Perhaps the most immediate problem connected with the changing of the UCR is the fate of the 170 Rhodesian medical students (40 of them African) whose future careers will be endangered by the break in academic relations with the University of Birmingham. All links with Birmingham and the University of London, with which the UCR has had a special relationship for awarding degrees, are to be phased out by the time the University is formally opened. Al present, however, the UCR lacks the authority to issue internationally recognized medical degrees. London University issues external degrees in the arts, sciences and economics.

The effort to maintain the University College of Rhodesia away from the international political furore over the Smith regime has been difficult ever since the Unilateral Declaration of Independence in 1966. At that time, nine North American. British and European lecturers were arrested, jailed and deported for their opposition to the secessionist Smith Government. In protest, 70 full-time teachers eventually resigned and the exodus has continued since then.

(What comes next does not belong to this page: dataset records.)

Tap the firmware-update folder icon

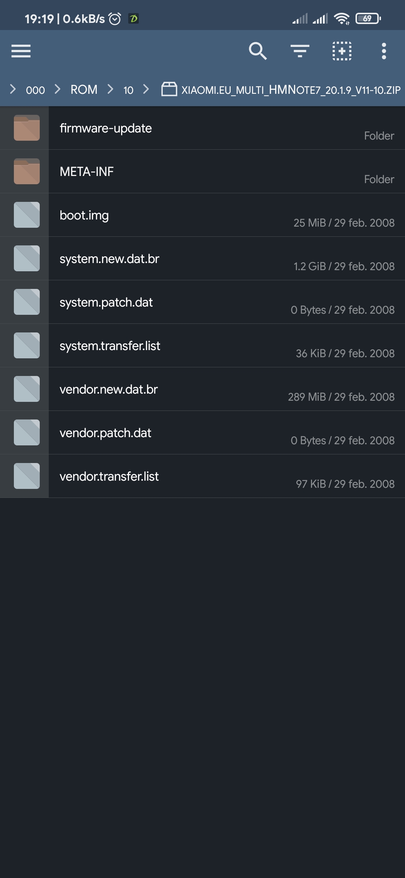[27, 128]
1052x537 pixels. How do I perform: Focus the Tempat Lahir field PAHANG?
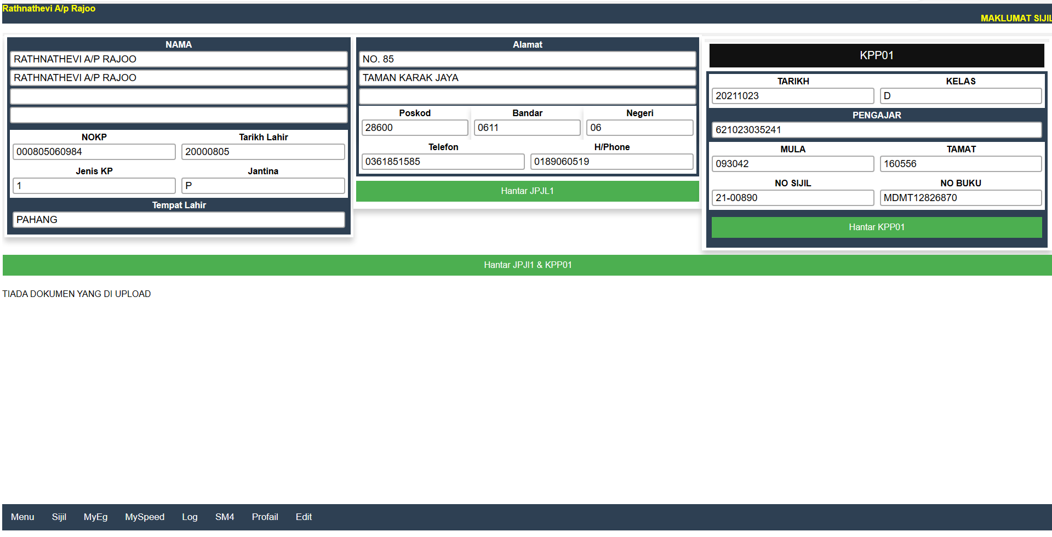(179, 220)
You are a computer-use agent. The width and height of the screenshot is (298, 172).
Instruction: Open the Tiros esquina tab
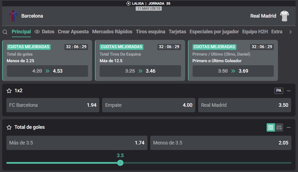point(151,32)
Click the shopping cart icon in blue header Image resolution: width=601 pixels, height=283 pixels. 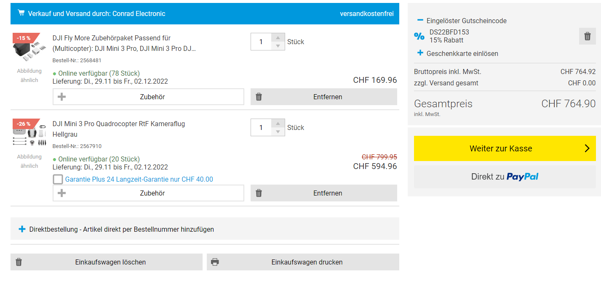click(21, 13)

The former Vice Chancellor, Terence Miller, who resigned last year after a referendum endorsed a new racist constitution, summed up his feelings in these words: "I believe that the prospect before the University College of Rhodesia is now likely to be that of a university in enemy-occupied territory. The head of the university will be expected to collaborate with the 'occupying power' in policies and projects which cannot be isolated from underlying wider principles and assumptions which he must, in his heart, reject."